What the task asks: Of the material below, only the lines from the line containing "You are a computer-use" down to the line containing "Instruction: Click the" belong in the answer, written out exactly.

Input:
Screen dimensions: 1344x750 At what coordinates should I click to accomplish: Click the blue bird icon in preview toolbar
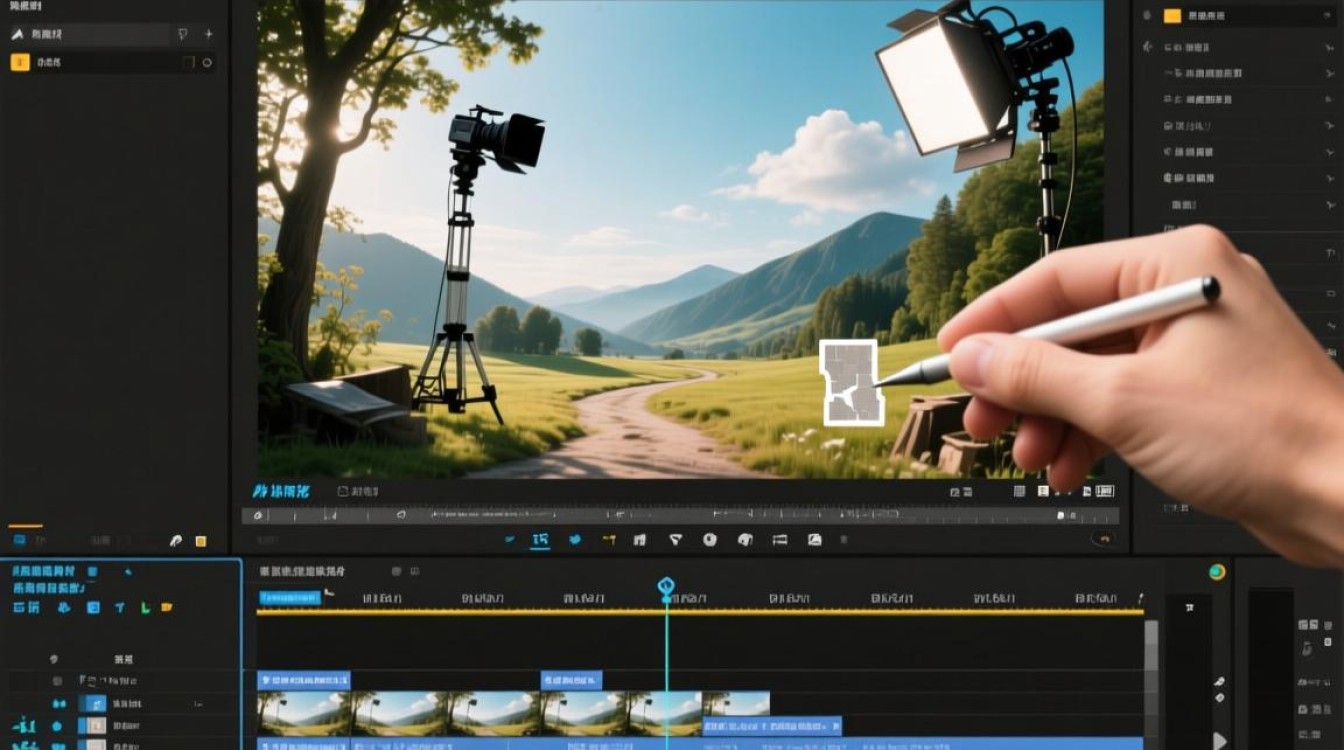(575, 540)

* * *

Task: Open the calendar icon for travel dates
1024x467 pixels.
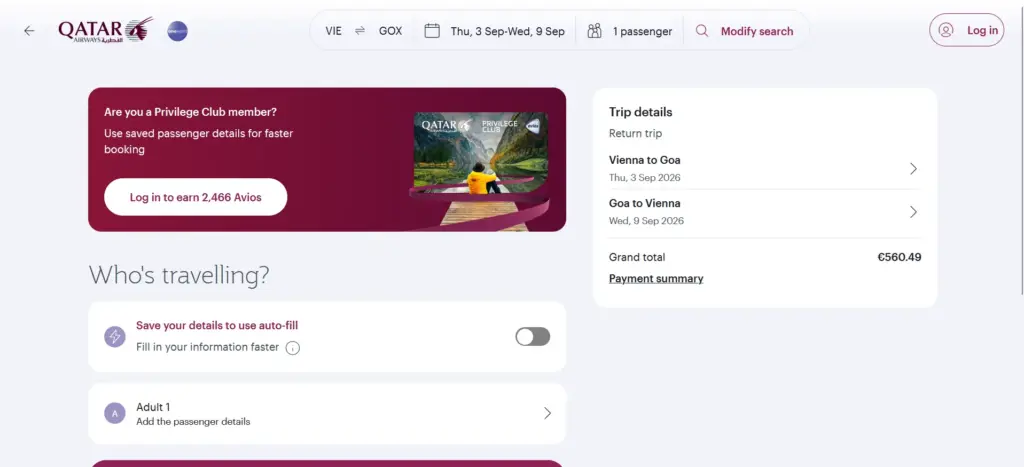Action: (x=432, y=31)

--

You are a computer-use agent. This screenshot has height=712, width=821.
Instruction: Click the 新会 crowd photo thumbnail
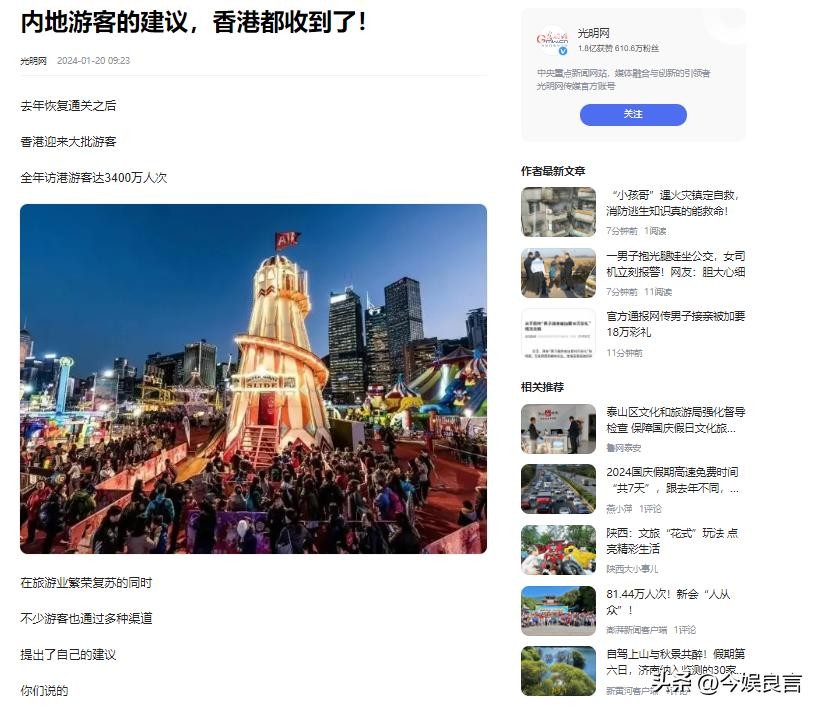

Expected answer:
You are a computer-use agent. This screenshot has height=712, width=821.
Instruction: Click the 新会 crowd photo thumbnail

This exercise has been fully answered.